▶

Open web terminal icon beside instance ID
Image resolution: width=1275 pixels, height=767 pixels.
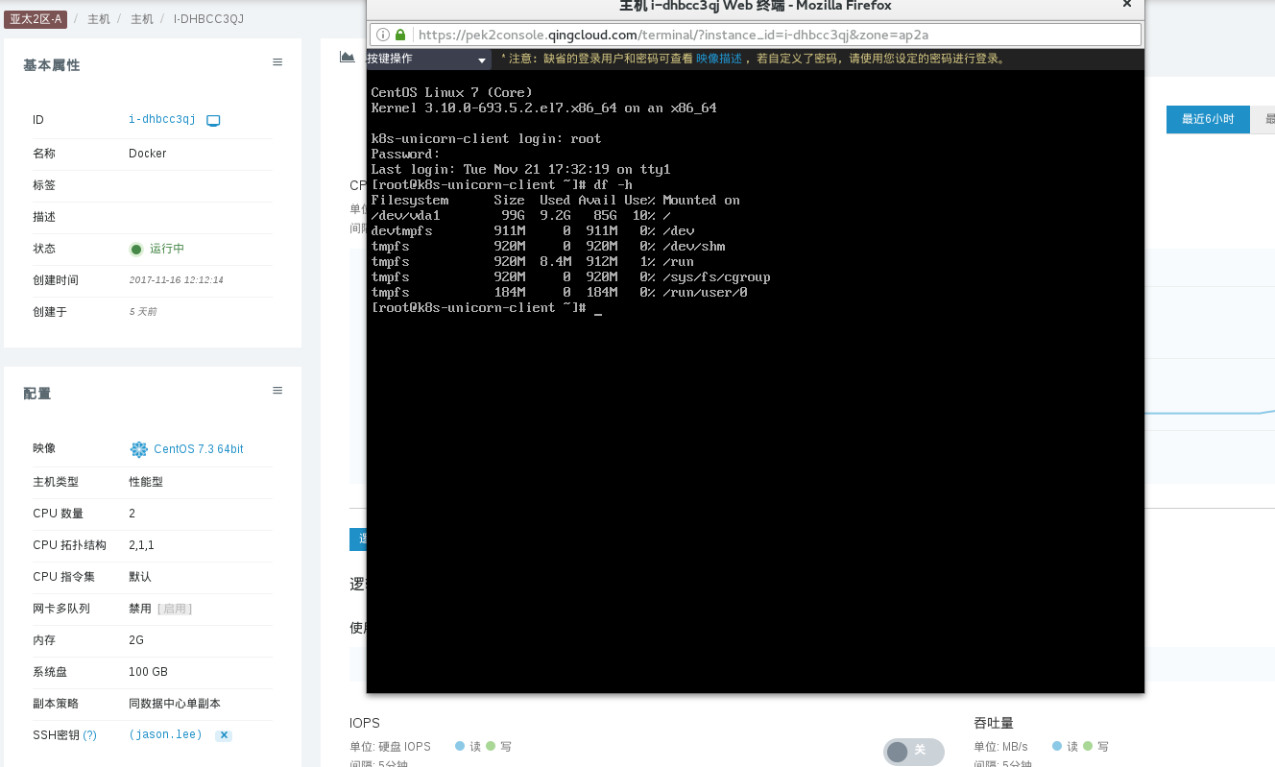coord(213,120)
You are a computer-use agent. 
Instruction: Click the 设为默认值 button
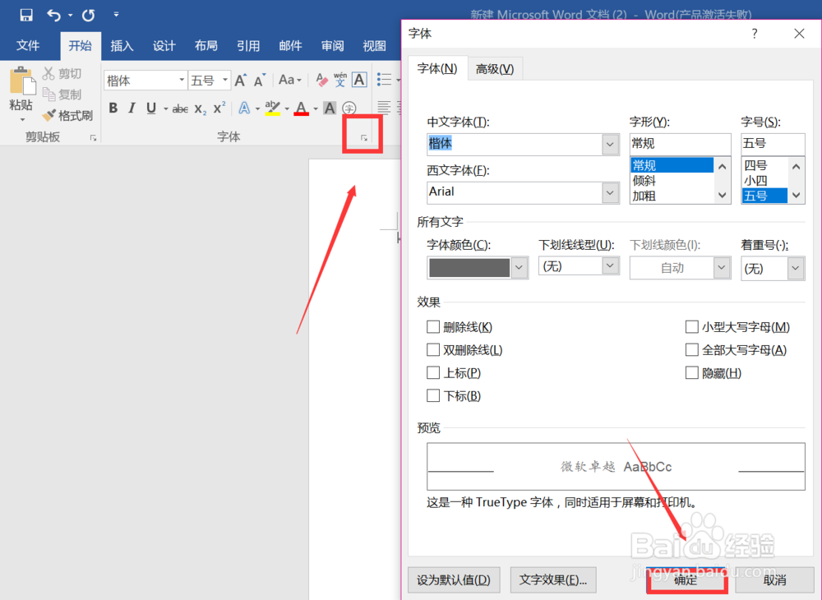454,579
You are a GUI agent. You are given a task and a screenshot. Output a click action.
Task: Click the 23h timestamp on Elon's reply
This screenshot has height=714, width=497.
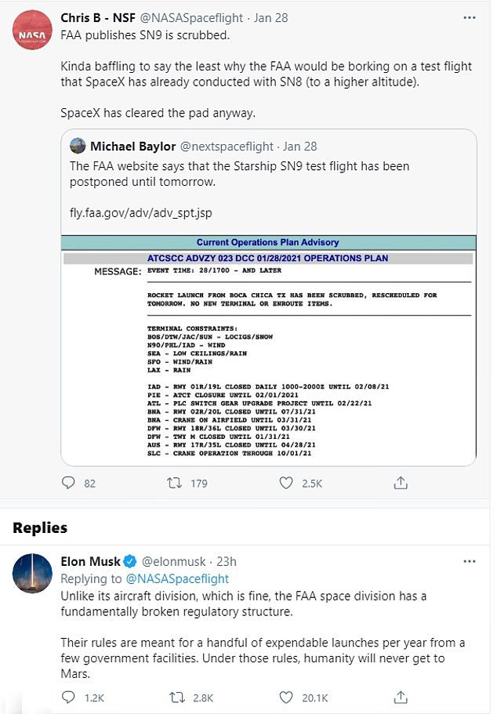pos(224,562)
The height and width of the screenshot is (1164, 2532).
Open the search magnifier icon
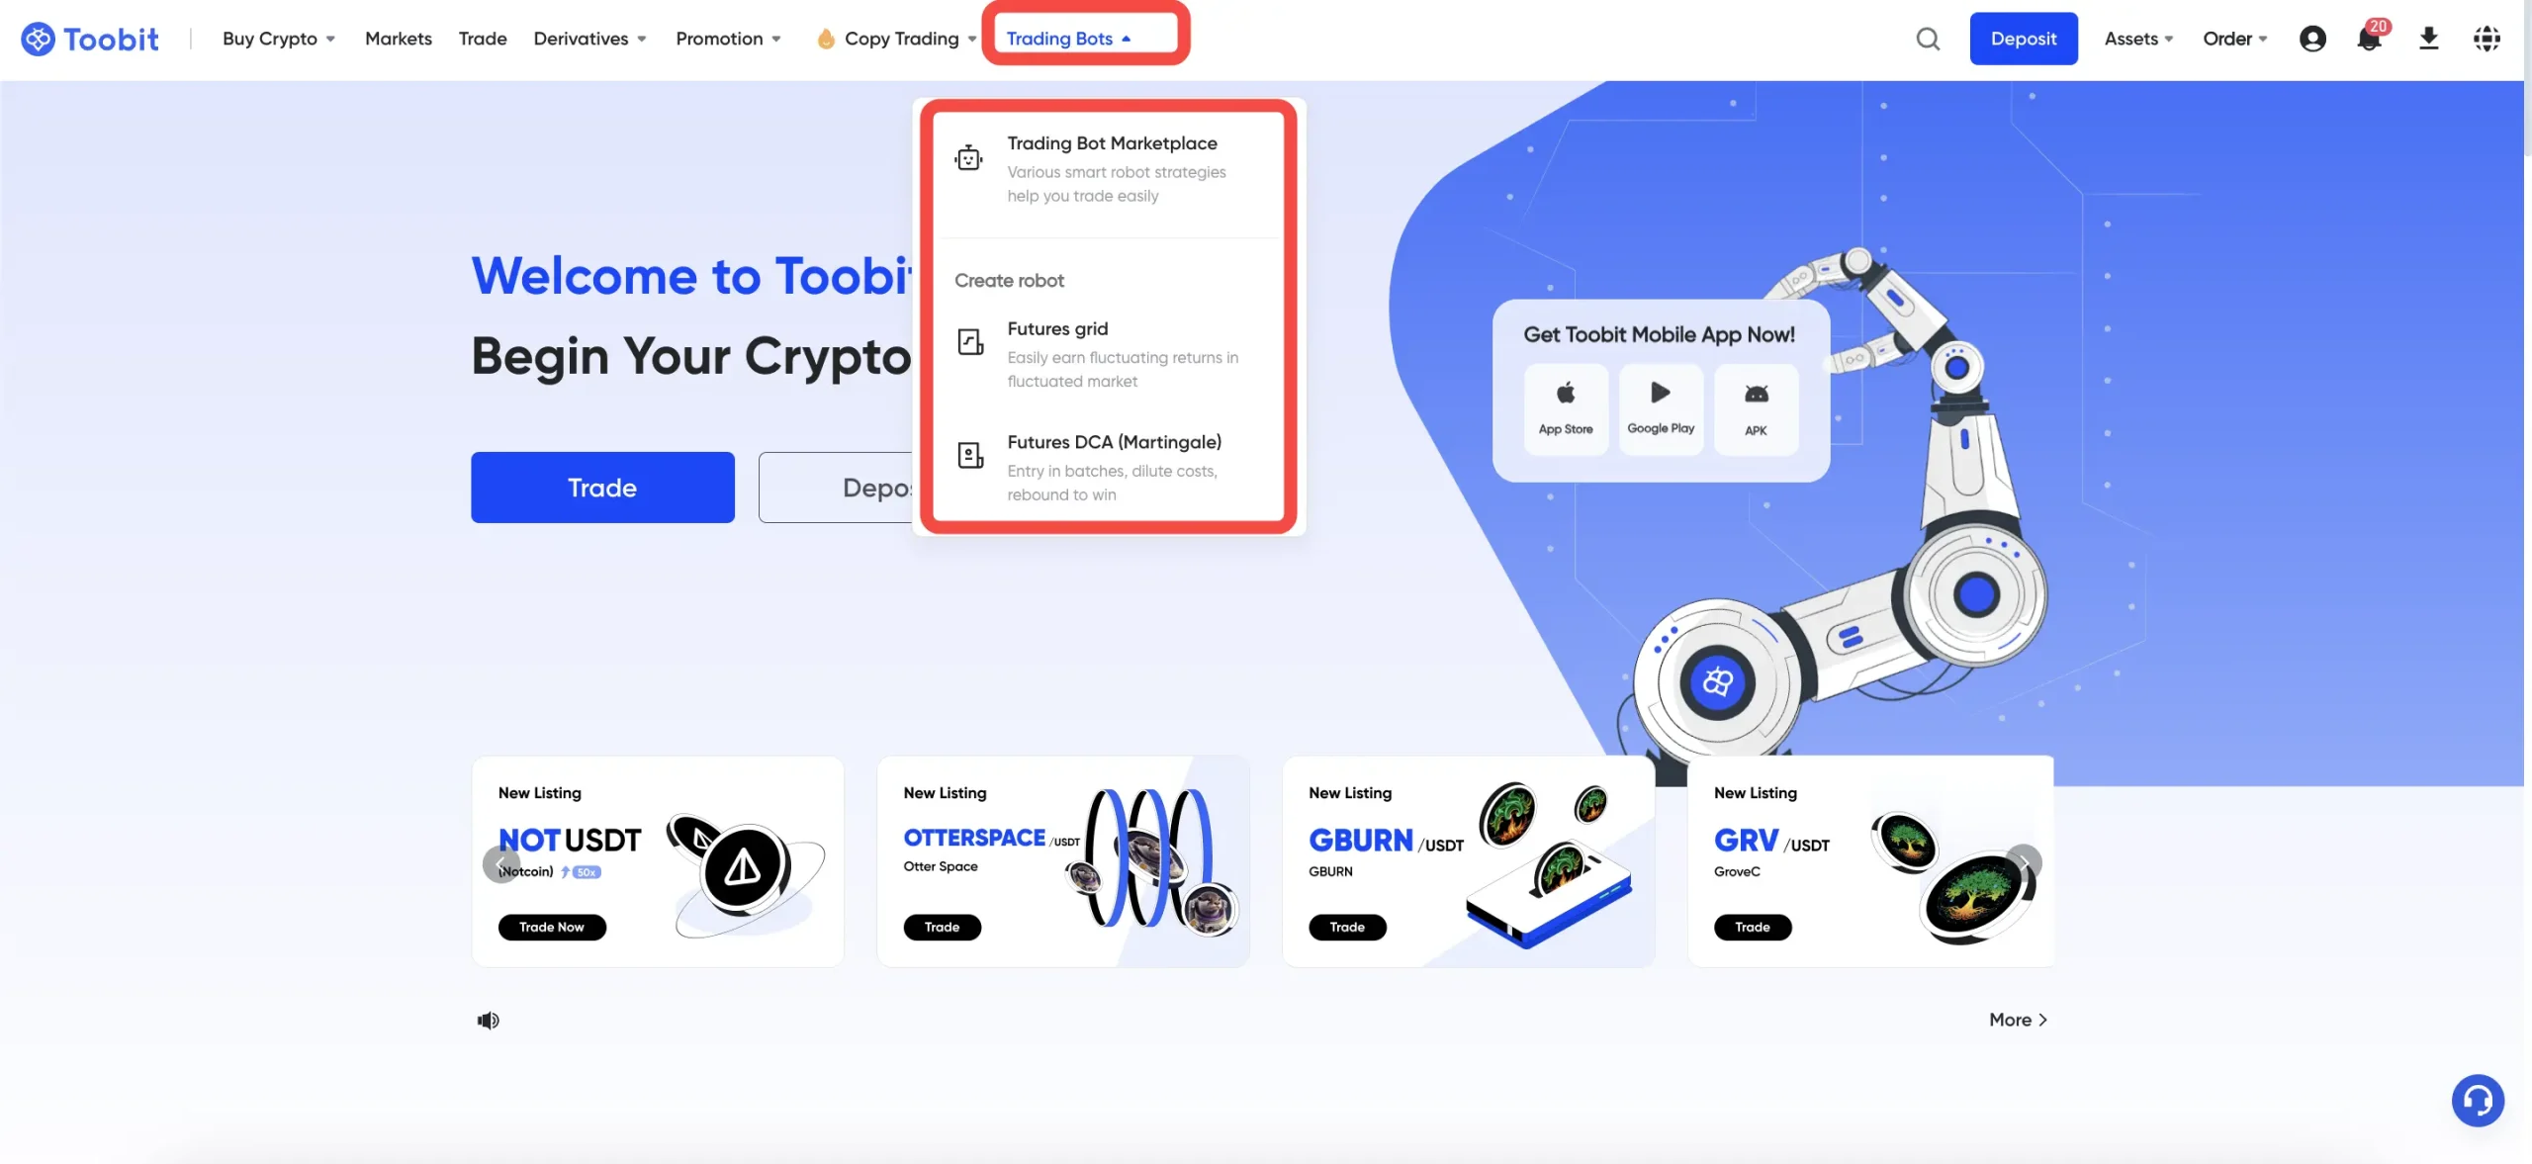1928,39
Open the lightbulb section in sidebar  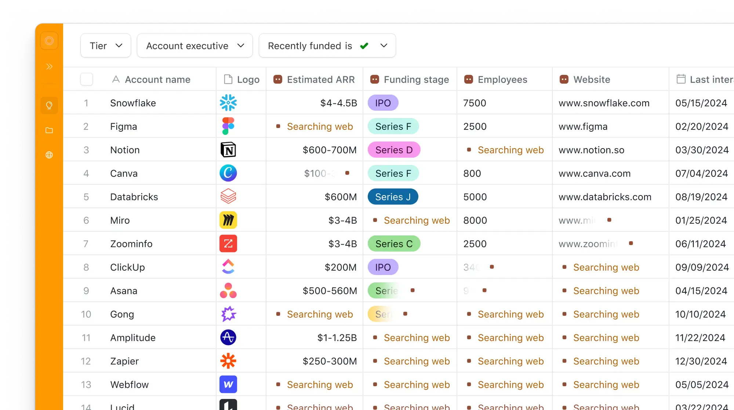tap(49, 106)
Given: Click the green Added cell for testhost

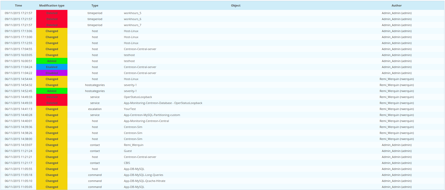Looking at the screenshot, I should (x=52, y=61).
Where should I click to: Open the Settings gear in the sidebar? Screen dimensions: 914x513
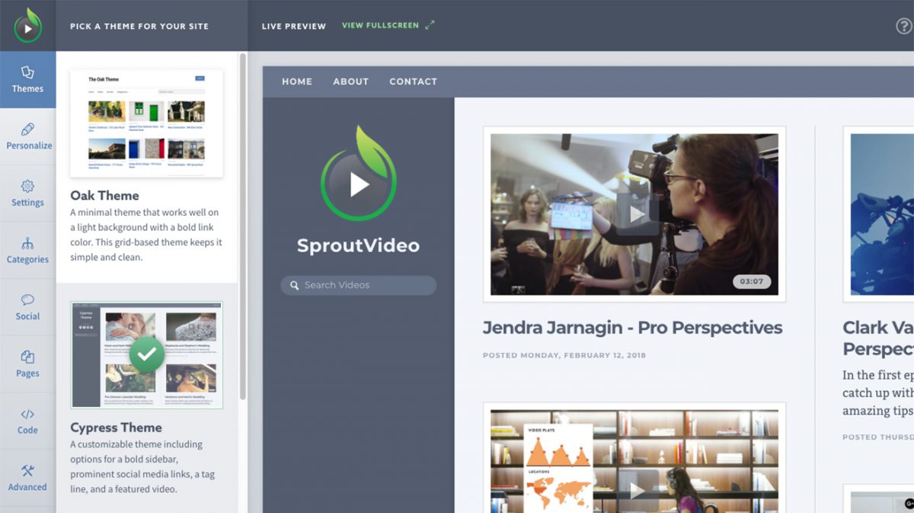point(28,193)
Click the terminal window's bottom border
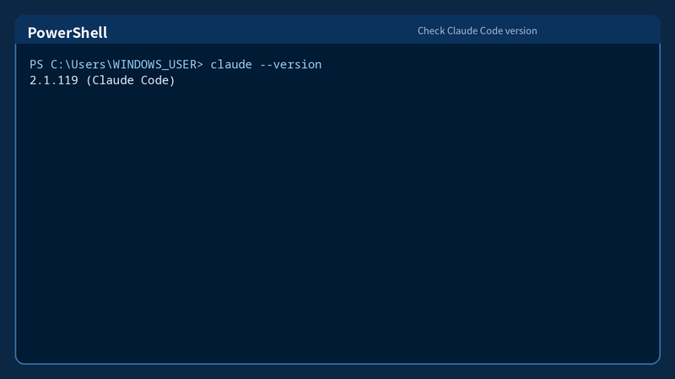Viewport: 675px width, 379px height. click(x=338, y=364)
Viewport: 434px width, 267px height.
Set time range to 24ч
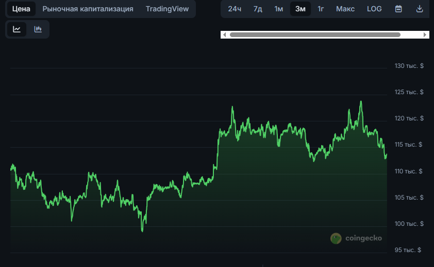click(x=235, y=9)
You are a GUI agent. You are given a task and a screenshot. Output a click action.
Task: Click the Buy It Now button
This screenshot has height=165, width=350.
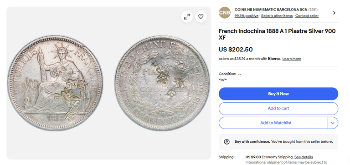click(x=278, y=94)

◀

_REQUIRED TASK:_
Render the records from the line containing "Where should I" through the line containing "Viewport: 675px width, 379px" as a two-column CSV with the headers input and output. Give one row per record, with the record's text under input and its answer under output, each field in quotation marks, line breaks replaced by spaces, and the pictures left out.

_WRITTEN RESPONSE:_
input,output
"Where should I click to: Open the Settings gear in the sidebar? Screen dimensions: 914x513","point(28,193)"
"Click the terminal window's bottom border","Viewport: 675px width, 379px height. click(x=338, y=364)"